異性としてこれっぽっちも見ていないようだ…


《☆ ☆ ☆》


翡翠はとりあえず先に風呂を頂いた。

感想としては…その〜…洗面用具が色々あったり、そこまで狭くなかったりと文句は無いのだが…思う所がある。


(…なんで私だけこんな複雑な…)


言わずもがな、状況に対してである。

いや…まぁ考えればわからなくもないが…

ただ同じ学校で、同じ車好きの子を家に泊めているだけ。

でも…


「お、上がったか、服も問題なさそうだな」


思うところぐらいあってもおかしくない。

やっぱり分からない。

と、翡翠は思い立って聞いてみた。


「…あの、なにか思わないんですか?」

「ん?何だ?」

「その…異性的な…意味合いで…」


自分で言ったことながら少し恥ずかしく、顔が熱い。

なのに、アイツと来たら…


「ぶっ…くくくくく…」

「へ?」


爆笑し始めた。

翡翠には予想外の事だったので、つい、脳内みたいな反応をしてしまった。


「はははははは…冷静に考えろよ、相手にゃ初恋の相手がいるって言ってんだぜ?しかも今日初対面だぞ?何が思い浮かぶんってんだよ…くくくく」

「なっ…そ、そんな笑わなくったっていいじゃないですか!」

「いや…だって…くくく…腹痛てぇ…」

「笑わないでくださいって!…む〜!!」


狸蛇があまりに笑うので、翡翠は武力行使に出た。

といっても、身長差的に拳か体を当てることしか出来ないが。

翡翠は体を当てることをえらんだ。


「いや〜…久しぶりにこんな笑ったわ」

「…笑いすぎです、絶対にそんな笑うこと無かったです…」

「いやいや、あんな顔でんなこと聞いてくんだもん、ありゃ笑いもんだぞ…いて、はいはい、からかうのやめっから、ヘドバンするんじゃあない」


自分だけとても恥ずかしい思いをしている気がする…いや、しているので、翡翠の怒りはまだ済まない。

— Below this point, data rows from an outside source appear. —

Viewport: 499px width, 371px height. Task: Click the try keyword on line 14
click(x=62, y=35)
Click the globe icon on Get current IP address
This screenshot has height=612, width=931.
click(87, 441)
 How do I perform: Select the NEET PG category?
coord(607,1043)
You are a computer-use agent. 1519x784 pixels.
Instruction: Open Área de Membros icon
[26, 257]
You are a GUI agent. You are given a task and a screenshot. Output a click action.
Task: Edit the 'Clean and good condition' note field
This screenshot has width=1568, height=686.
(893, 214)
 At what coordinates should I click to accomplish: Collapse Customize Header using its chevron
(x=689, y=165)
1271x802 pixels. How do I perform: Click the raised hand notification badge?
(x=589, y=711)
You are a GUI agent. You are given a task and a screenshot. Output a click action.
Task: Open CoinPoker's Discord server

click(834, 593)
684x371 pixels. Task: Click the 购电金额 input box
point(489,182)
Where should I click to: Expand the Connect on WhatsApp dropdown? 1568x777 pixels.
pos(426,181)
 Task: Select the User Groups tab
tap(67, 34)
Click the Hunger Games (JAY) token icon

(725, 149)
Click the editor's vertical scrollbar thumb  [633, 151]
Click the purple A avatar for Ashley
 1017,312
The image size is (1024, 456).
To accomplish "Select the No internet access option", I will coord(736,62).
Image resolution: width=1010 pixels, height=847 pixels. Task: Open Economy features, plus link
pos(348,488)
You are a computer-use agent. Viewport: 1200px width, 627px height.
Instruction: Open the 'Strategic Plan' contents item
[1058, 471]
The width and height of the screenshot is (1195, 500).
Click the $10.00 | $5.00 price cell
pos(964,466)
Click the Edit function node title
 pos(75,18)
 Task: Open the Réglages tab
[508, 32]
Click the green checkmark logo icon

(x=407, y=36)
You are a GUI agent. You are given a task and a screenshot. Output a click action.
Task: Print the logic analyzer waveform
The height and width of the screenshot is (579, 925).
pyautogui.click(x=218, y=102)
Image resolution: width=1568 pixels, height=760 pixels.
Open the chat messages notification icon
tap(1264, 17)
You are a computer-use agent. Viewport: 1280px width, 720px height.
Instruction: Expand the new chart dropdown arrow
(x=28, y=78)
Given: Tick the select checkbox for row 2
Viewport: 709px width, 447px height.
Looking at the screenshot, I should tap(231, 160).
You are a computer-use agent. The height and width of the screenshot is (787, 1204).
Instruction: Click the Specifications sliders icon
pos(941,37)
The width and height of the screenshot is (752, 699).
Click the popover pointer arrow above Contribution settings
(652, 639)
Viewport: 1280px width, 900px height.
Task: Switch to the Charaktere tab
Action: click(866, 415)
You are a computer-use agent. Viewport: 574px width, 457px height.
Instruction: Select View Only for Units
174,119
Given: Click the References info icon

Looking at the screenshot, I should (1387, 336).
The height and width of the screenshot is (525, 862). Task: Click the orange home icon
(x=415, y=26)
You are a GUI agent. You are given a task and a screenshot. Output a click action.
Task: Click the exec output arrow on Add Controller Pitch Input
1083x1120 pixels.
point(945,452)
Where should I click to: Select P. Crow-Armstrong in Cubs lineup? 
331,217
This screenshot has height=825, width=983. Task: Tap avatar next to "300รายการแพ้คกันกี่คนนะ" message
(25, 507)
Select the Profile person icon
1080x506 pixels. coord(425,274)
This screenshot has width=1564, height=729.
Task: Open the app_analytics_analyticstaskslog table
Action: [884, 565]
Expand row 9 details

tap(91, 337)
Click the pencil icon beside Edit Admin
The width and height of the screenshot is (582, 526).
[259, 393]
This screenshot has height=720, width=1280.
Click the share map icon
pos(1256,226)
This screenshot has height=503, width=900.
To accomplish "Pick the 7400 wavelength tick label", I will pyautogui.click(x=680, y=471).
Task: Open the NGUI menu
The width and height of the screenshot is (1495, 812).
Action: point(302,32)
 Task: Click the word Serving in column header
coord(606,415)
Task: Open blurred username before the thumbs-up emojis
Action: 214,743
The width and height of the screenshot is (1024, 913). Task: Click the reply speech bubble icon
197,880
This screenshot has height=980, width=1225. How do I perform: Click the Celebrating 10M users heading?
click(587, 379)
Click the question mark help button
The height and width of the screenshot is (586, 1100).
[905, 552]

というかこうやって誤魔化さないと色々まずい、顔の血色とか…心臓の音とか。


「ん〜!ん〜!」

「いてぇいてぇ、分かったから、もう話に出さねぇよ」


…そして、引くにひけなくなった翡翠は思い切った行動に出る。


「…ん!」

「おっとと!?」


床に押し倒した。


「こ、これでちょっとは…」


と続けようとした翡翠だが、位置は狸蛇の腕の中で、また再び狸蛇の胸に顔をつける。

なにかデジャビュを感じる。

狸蛇の返答は、


「あぶねぇだろバカ、怪我したらどうするんだ」


超真面目な声での注意だった。

いやまぁ正しい。


「あ…す、すいません…」

「ようやく落ち着いたな?全く…ふざけすぎるなよ、退いてくれ」

「は、はい…」

「冷蔵庫の中のは適当に飲んでいいから、あ、水飲んでからにしろよ、俺は風呂行ってくる」


狸蛇はそそくさと風呂へ向かっていった。

翡翠は数秒呆然として、とりあえずコップに水を注ぎ、飲んだ。


「…ちょっと落ち着こう…」


少し反省した翡翠だった。



《★ ★ ★》


一方その頃、


「…びびったぁ…」


狸蛇、1人、風呂場で心臓を落ち着けておりました。

いや冷静に考えて欲しい。

まず、家に2人、まぁこれは俺はなんということは無い、スキンシップの激しい姉貴と過ごせば女性には慣れる。

次に、風呂上がり、こいつがいっちばんやべぇ。

何がやべぇってあのボーイッシュな翡翠(第一印象)がこう…艶っぽく、だろうか、そう見えた。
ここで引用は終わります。